This section presents our method in detail. First, we model the sequence as a continuous linear polymer. We show how the contacts from Hi-C can be transformed and represented succinctly in the form of a distance matrix. The reconstruction then works by assigning coordinates to chromosome loci progressively. After all the coordinates are assigned, we refine and sharpen the coordinates iteratively through local search.
Structure modeling
In our algorithm, the chromosome is modelled as a continuous linear polymer, composed of many chromosomal loci. For example, human chromosome 1 can be modelled as ∼25,000 bins at a resolution (number of base pairs per bin) of 10 kbp (kilo base pairs). We use each bin to represent a locus within the chromosome. During the structure reconstruction step, the determination of each locus’s location is simplified to that of determining the 3D position of the locus’s centroid. Although this model omits the local structures at each locus, it is the most widely accepted representation and is considered the most accurate model achievable by the resolution of current 3C-based techniques [35, 36, 41]. The 3D positions of all the loci are referred to as a structure or a configuration. In this work, we let n denote the number of loci.
Converting contact frequency to distance
To infer the 3D structures from Hi-C experimental data, the pairwise distances between loci are first computed. Most of the Hi-C protocols are cell population-based experiments; they provide the average contact frequencies across different cells. Every pair of loci i and j are associated with a number of m replicates by accumulating different structures, and the normalized contact frequency fij can be inferred from Hi-C dataset. Many structure inference methods assume a power-law relationship between contact frequency and 3D distance, allowing a contact (fij) to be converted into a corresponding distance (dij) through the equation \(d_{ij}=1/f_{ij}^{\alpha }\). The power-law coefficient α varies across datasets and needs to be estimated using other techniques. The special case where α=1 is called an inverse frequency (IF). Given a fixed α and the inferred structure X, the goodness of fit is calculated as \(\sum _{f_{ij}>0}\left (f^{\prime }_{ij}-f_{ij}\right)^{2}\) where \(f_{ij}^{\prime }=1/d(X)_{ij}^{1/\alpha }\). Similar to ChromSDE, we assume that 0.1≤α≤3 (a range covering most α in previous studies) and use a golden section search to find the correct α through minimizing the goodness function. We face several challenges with this approach. First, Hi-C can only capture 2.5% of the contact loci, with large variations in the captured frequencies; these contacts are moreover only reliable for the physically close loci. The power-law relation \(d_{ij}=1/f_{ij}^{\alpha }\) also results in infinite distances for low frequency contact pairs. While this can be remedied by enforcing an upper bound on the distances, a criteria for deciding the upper bound would be difficult to derive. Furthermore, the distances converted with a power-law relationship are not metric, rendering many computations that work for metric relations unusable.
Recently, Lesne el al. solved these problems elegantly using the shortest-path method in graph theory [36]. They modeled the contact matrix as a connected graph, in which a vertex represents a locus and an edge is associated with a distance as the inversion contact frequency of the corresponding locus pair. The final distance between loci i and j is modified with the shortest-path distance within the graph. Not only is the shortest-path distance metric and represents a tighter estimation of locus distance, the approach also mitigates the problem due to low frequency contact pairs.

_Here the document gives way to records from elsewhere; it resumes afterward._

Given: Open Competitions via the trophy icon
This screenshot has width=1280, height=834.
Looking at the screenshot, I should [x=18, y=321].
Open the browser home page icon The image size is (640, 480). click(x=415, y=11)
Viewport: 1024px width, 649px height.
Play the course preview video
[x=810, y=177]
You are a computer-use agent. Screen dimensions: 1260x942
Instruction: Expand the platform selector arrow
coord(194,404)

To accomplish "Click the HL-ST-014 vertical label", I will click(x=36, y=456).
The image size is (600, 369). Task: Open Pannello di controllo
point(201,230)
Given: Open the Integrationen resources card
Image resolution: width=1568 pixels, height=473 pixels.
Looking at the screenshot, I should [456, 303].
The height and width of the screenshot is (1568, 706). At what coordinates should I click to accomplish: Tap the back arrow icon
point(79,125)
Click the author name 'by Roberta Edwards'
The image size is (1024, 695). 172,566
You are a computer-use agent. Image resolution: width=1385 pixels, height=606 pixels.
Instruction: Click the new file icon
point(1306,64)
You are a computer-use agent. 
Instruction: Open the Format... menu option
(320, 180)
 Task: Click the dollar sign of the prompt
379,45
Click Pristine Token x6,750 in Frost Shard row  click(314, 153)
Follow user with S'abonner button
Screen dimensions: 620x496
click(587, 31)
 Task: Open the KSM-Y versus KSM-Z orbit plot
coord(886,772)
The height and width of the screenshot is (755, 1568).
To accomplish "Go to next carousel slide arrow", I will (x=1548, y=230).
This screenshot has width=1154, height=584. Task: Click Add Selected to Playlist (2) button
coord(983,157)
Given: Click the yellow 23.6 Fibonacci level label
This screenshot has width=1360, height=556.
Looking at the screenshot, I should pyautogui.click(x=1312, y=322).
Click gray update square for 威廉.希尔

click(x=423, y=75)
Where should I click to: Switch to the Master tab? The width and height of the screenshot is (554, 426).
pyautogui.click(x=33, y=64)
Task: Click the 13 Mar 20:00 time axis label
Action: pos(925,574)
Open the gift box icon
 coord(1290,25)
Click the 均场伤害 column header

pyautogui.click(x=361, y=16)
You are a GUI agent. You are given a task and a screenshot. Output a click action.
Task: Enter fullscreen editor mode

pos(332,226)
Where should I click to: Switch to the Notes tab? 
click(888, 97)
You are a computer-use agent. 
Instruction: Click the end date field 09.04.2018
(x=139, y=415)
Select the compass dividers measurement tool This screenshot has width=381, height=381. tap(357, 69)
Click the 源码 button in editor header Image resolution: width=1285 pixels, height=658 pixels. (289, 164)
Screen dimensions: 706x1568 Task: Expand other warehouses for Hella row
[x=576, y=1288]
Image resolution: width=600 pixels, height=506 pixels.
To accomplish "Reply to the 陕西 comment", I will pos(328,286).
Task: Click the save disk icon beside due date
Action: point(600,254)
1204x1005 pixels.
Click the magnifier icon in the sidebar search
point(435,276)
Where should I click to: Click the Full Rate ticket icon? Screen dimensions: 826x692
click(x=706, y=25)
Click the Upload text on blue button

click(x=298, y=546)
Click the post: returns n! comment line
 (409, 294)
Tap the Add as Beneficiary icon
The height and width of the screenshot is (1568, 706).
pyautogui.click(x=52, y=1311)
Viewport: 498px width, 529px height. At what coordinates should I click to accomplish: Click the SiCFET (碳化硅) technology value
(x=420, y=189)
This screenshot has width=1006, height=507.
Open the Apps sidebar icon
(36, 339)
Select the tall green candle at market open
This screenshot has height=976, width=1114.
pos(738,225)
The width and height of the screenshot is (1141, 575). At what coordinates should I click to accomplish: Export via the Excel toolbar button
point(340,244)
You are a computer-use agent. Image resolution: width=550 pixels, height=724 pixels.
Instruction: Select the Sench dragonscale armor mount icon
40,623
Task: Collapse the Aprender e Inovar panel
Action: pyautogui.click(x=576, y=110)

Computing shortest-path distance is, however, both time- and space-consuming since it requires the computation of all-pairs shortest-paths. Hence we propose a method to approximate this distance. We randomly choose ℓ (ℓ≪n) loci as pivots, and denote this set of loci as P. After that, we compute the single source shortest-path distances with each pivot locus as the source to all the n loci. Denote the shortest distance from pivot p to a vertex v as dp(v). With these shortest-path distances from the pivots we approximate the remaining shortest-path distances. Given a pair of loci i, j, if i or j is a pivot, we can obtain their shortest distance from the computed shortest-path distances. Otherwise, we use \({\min _{p\in P}}d_{p}(i)+d_{p}(j)\) to approximate the shortest distance between i and j. By increasing the number of pivots, the approximate shortest-path distance can be made arbitrarily close to the true shortest-path distance.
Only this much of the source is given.